AL.com first reported that the number of Ohio State players available has caused concerns about the team being able to suit up for the showdown. SEC Commissioner Greg Sankey stands vehemently against a postponement, according to The Athletic.
If positive tests and contact tracing protocols put enough Buckeyes in quarantine, the CFP might be forced into a postponement. While it’s unclear how many Ohio State players have been suffering through the team’s latest outbreak, multiple Power 5 teams shut down this season when their scholarship player availability dropped below 53 players.

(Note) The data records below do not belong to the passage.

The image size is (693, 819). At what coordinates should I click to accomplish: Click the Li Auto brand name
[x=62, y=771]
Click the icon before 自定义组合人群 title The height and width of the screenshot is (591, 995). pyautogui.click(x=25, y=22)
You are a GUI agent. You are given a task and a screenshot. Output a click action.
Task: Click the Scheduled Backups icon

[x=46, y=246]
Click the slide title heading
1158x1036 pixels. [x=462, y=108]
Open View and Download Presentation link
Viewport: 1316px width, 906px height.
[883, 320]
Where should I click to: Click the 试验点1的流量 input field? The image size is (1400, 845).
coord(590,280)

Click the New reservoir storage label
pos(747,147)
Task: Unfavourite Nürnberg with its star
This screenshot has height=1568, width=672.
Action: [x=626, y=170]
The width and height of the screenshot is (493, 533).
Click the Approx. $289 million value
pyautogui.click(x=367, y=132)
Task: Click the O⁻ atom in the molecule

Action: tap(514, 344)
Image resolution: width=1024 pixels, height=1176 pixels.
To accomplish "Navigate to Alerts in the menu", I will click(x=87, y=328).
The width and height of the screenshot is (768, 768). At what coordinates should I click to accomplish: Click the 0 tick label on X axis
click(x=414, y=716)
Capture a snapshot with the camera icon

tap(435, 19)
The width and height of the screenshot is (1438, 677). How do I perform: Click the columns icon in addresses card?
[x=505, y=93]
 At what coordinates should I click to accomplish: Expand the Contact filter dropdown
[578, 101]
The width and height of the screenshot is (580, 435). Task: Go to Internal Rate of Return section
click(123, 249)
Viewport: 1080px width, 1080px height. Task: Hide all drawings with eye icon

The Big Ten’s guidelines mandate that teams shutter if their seven-day average positivity rate tops 5%.
ESPN has become expert at remotely producing live sporting events during the pandemic. Even if Alabama-Ohio State is postponed, ESPN would likely lose less money in travel and expense costs than it would have before COVID-19 upended the sports world, especially given that a postponed game would still take place in the same stadium.
After testing positive for coronavirus, Herbstreit called Ohio State-Clemson from his home studio on New Year’s Day while longtime play-by-play partner Fowler called the action from the site of the game.
CFP Executive Director Bill Hancock had previously told ESPN that postponing a playoff game due to COVID-19 would be possible, and that a contingency date for the game at its original location of Hard Rock Stadium would be Jan. 18.
ESPN signed a 12-year deal reportedly worth about $5.64 billion to televise the CFP in 2012. The network pays an estimated $470 million annually for the deal, which runs through the 2025 regular season and 2026 bowl games.
ESPN declined to comment. A spokesperson for the CFP did not respond to an emailed request for comment, but Hancock told Stadium: “There are no changes to report. The game is scheduled for Jan. 11 as planned.”